On Friday Tesla slashed the price of the Model Y:

https://techcrunch.com/2024/04/05/tesla-slashes-model-y-inventory-prices-cut/

Remarkably, even with this price slashing, the Model Y is still positive margin for Tesla. It looks like Tesla is trying to clear out inventory of 40,000+ Model Ys. I checked the Tesla Model Y inventory site, and you can get a Model Y RWD for as low as $40,940. If you qualify for the tax credit, that's $33,440. That is insane. How is any manufacturer going to compete with this?

If you are budget constrained buyer (I assume the majority of people are) and you need to buy a SUV now, why would you buy any car other than a Model Y right now? A $33,440 Model Y is incredible value. Teslas are Teslas, and many people do not like Teslas. For lease, for the spec above the price is $2,999 down and $336 p/month plus tax. That is cheap as dirt for the tech and performance you get with that car.

I have a Model X Plaid and it is awesome. But, I totally get why people do not like Teslas. But, many people might like dollars more than they dislike the quirks of Teslas (or EM), and a $33,440 Model Y is just a screaming deal.

Keep in mind, although the media is blowing up the state of the economy as a being the worst of times, the reality is that unemployment and credit default rates are at near all time lows. If this is what the car market looks like at the near-best of times, what happens if things are no longer best of times?
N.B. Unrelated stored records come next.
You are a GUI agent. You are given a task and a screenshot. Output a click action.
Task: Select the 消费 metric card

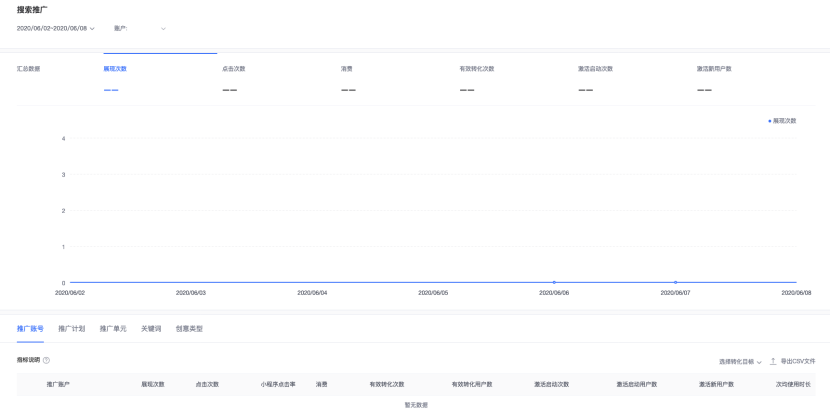click(347, 69)
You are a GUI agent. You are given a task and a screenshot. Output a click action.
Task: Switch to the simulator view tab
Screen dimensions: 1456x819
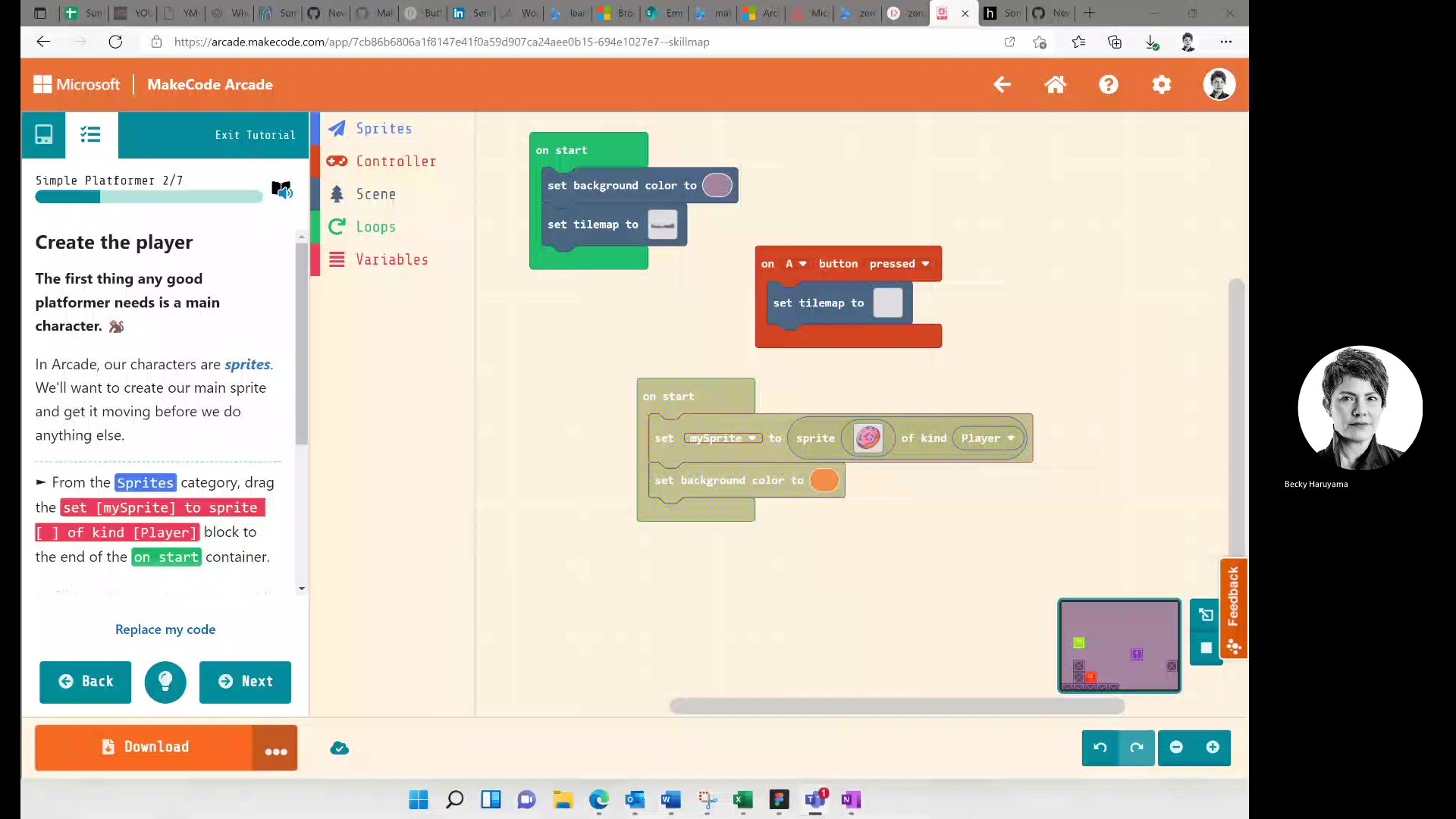44,135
If I am spending billions ramping up the R2 that I have to sell at upper trim at $60k+ to be positive margin, and Tesla is cranking out infinite Model Ys at $40,940 at margin, I think I don't like the business I am in. Yes, a Model Y is not a R2, but RIVN has to sell 500,000+ R2s a year to be in the money, so the Model Y is competition at that kind of volume.

Can any EV seller other than Tesla survive Tesla's pricing advantage? Other than the Chinese manufacturers, I am not sure...
That is a great deal, but I still can’t afford a $33,400 vehicle with a 6-7% APR and I don’t think I’m alone. That would make the payment around $650 a month. You’re supposed to only spend 10% of your monthly take-home pay on a vehicle. Too rich for my blood. Leasing might work though. Too bad you can’t buy-out a Tesla lease. Some day though, some day. Too bad the $25K Tesla has supposedly been postponed.